Look below for the line that contains "Task: Open the 5 min timeframe dropdown", then quote it and all the lines after it, exactly, with the pictures left out.

____________________

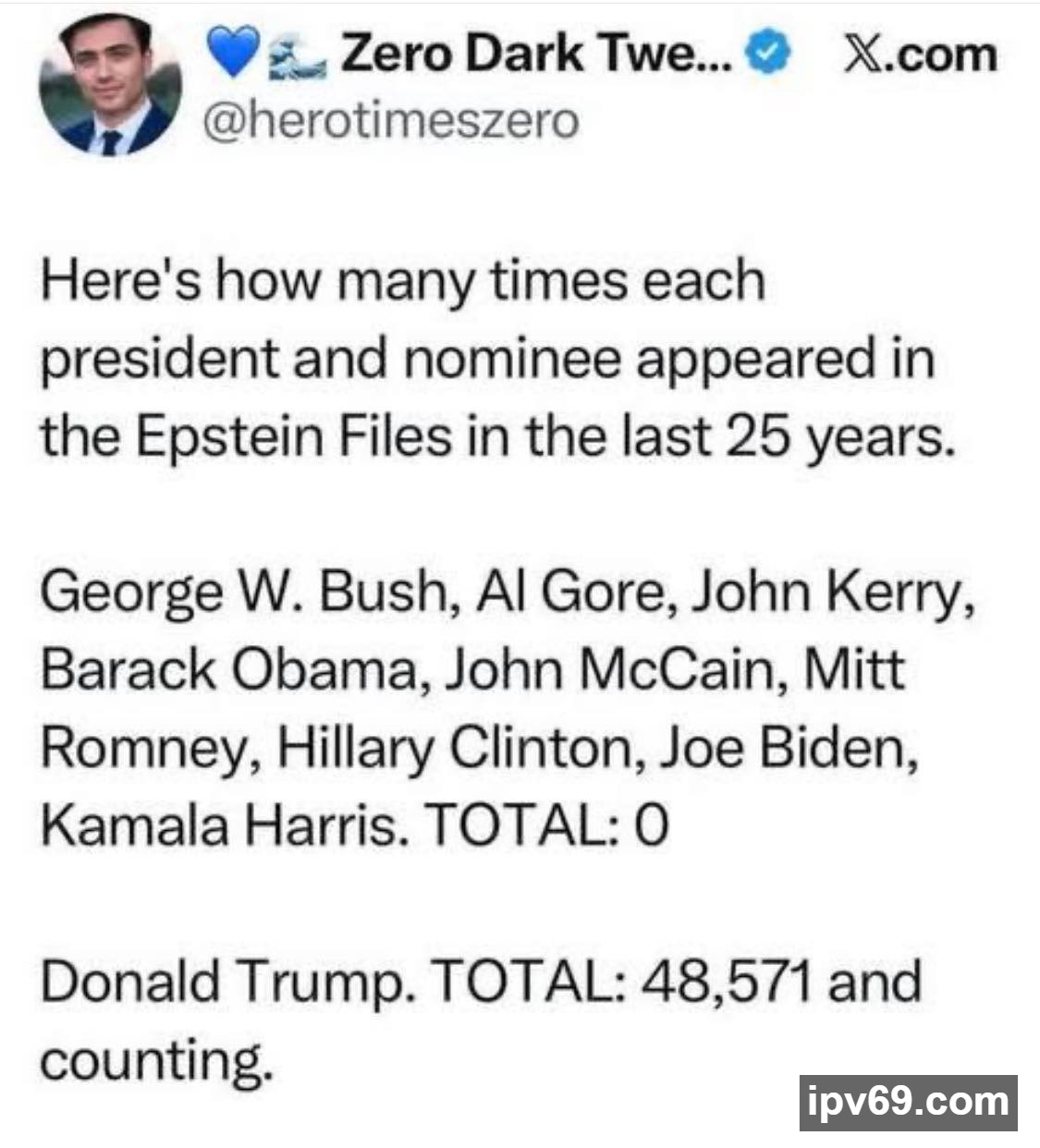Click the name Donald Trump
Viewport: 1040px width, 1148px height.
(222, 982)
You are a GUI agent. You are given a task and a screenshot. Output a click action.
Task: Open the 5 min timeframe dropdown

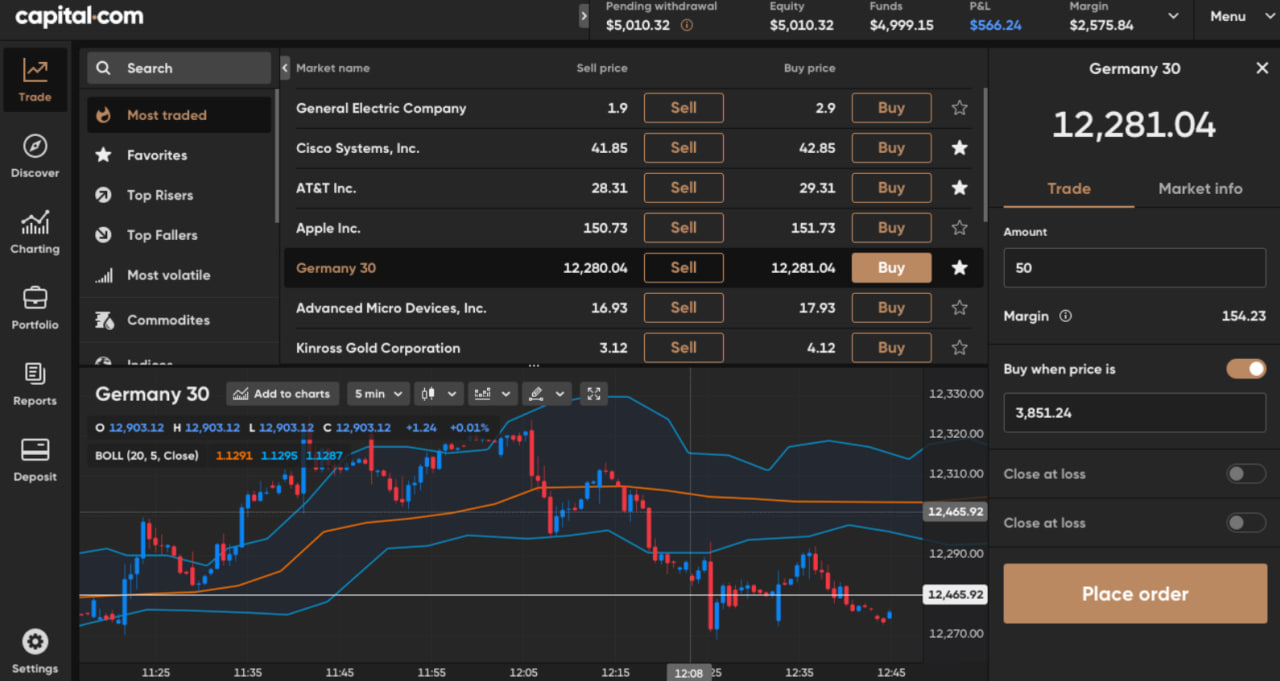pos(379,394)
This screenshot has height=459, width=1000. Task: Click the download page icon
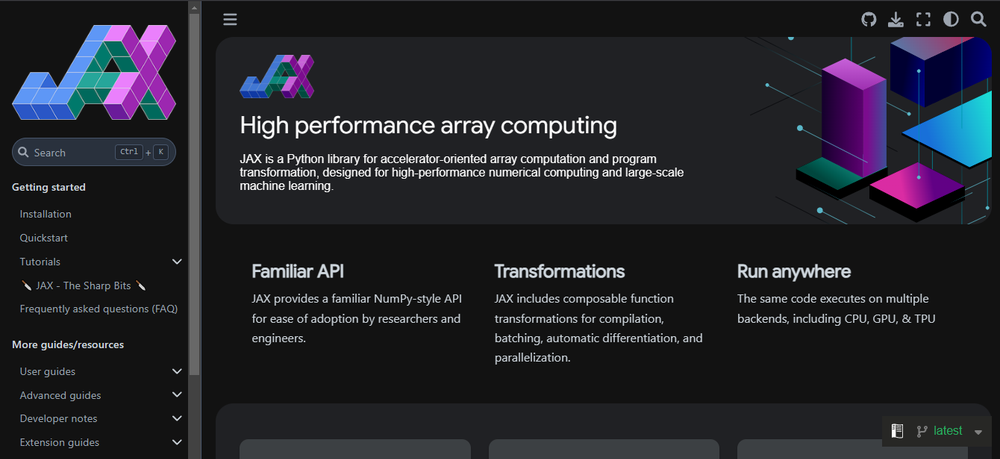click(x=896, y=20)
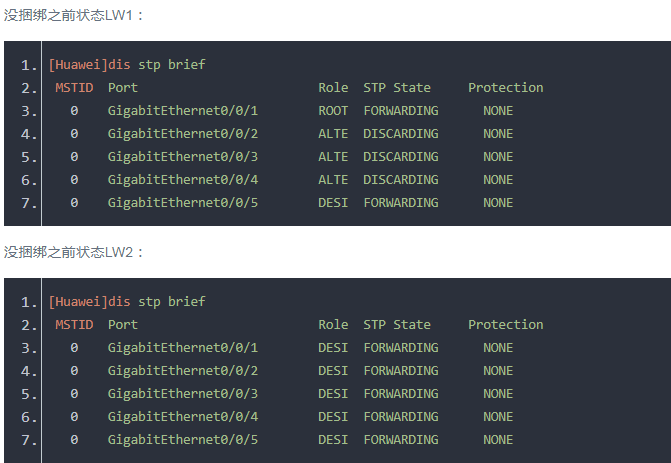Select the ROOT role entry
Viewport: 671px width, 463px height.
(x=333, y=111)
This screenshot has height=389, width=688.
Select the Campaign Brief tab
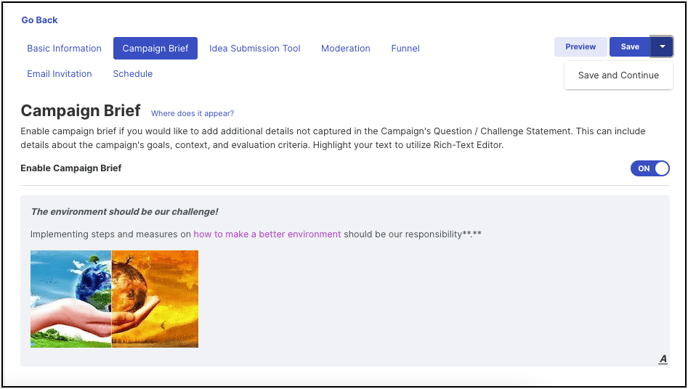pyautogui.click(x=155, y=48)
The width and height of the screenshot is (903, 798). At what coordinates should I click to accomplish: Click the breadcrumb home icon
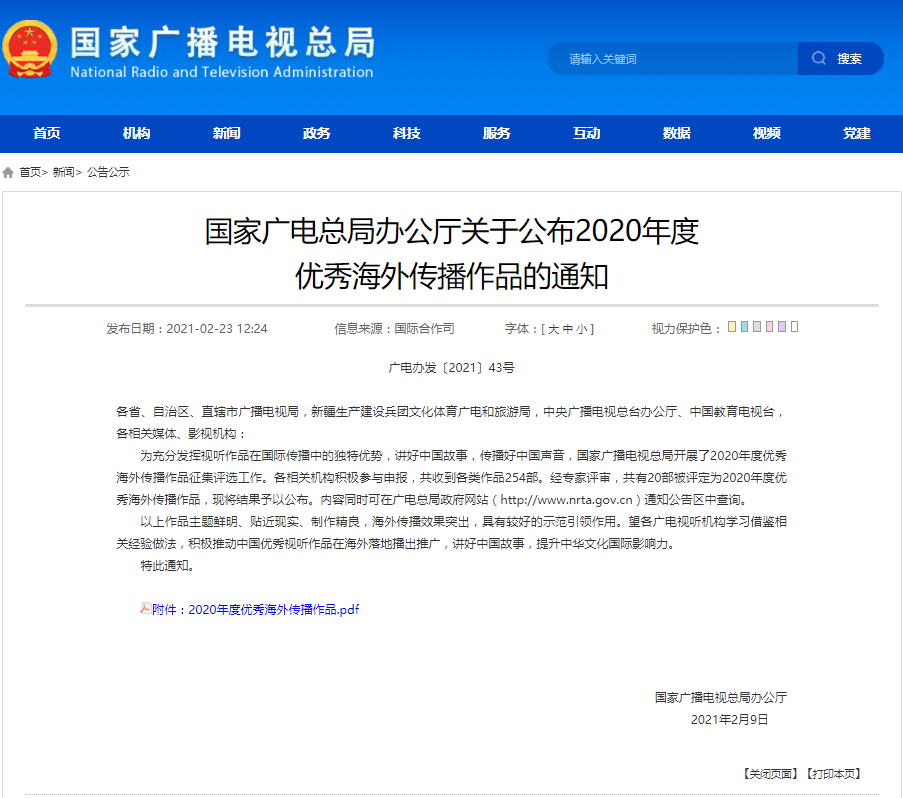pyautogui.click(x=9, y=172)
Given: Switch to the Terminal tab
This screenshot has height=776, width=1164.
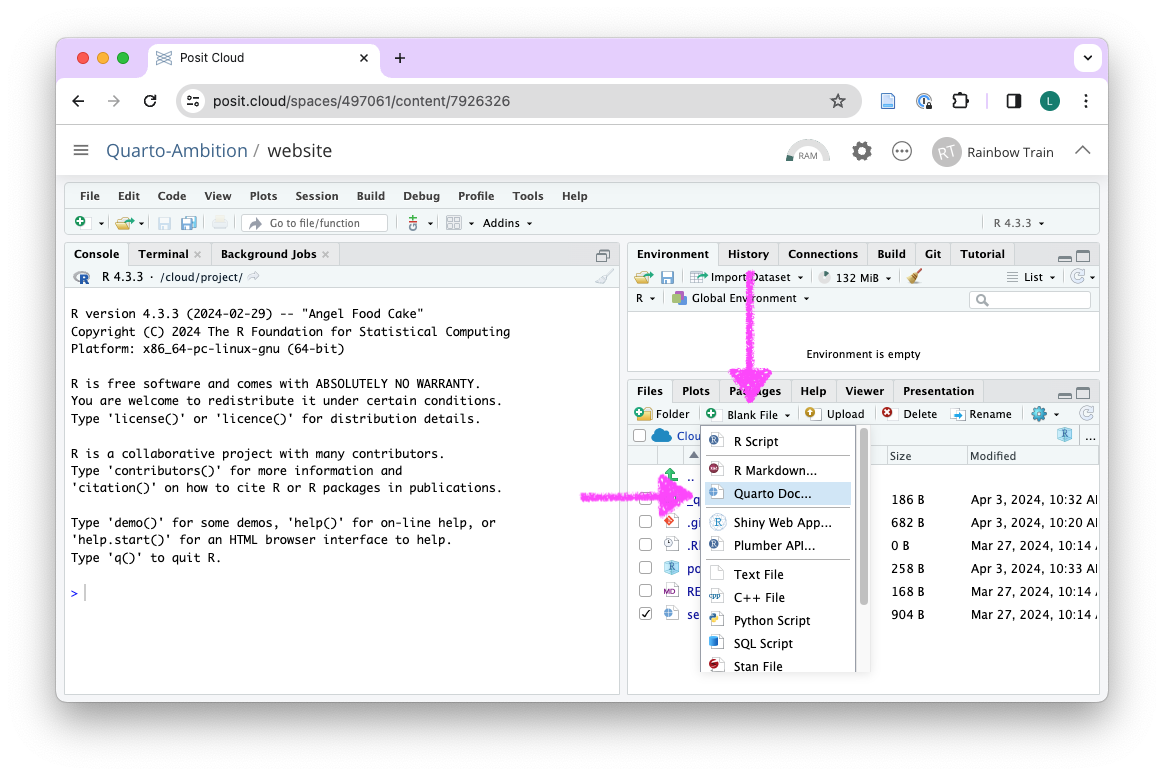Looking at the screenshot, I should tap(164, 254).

____________________

■ SOLUTION FOR THIS EXERCISE:
Task: Open the 5 min timeframe dropdown

pos(379,394)
This screenshot has height=459, width=1000. Task: Click the download page icon
click(x=896, y=20)
Select the ROOT role entry
Viewport: 671px width, 463px height.
(x=333, y=111)
This screenshot has height=389, width=688.
Select the Campaign Brief tab
pyautogui.click(x=155, y=48)
The width and height of the screenshot is (903, 798). At what coordinates should I click to accomplish: Click the breadcrumb home icon
pyautogui.click(x=9, y=172)
Given: Switch to the Terminal tab
This screenshot has height=776, width=1164.
Looking at the screenshot, I should tap(164, 254).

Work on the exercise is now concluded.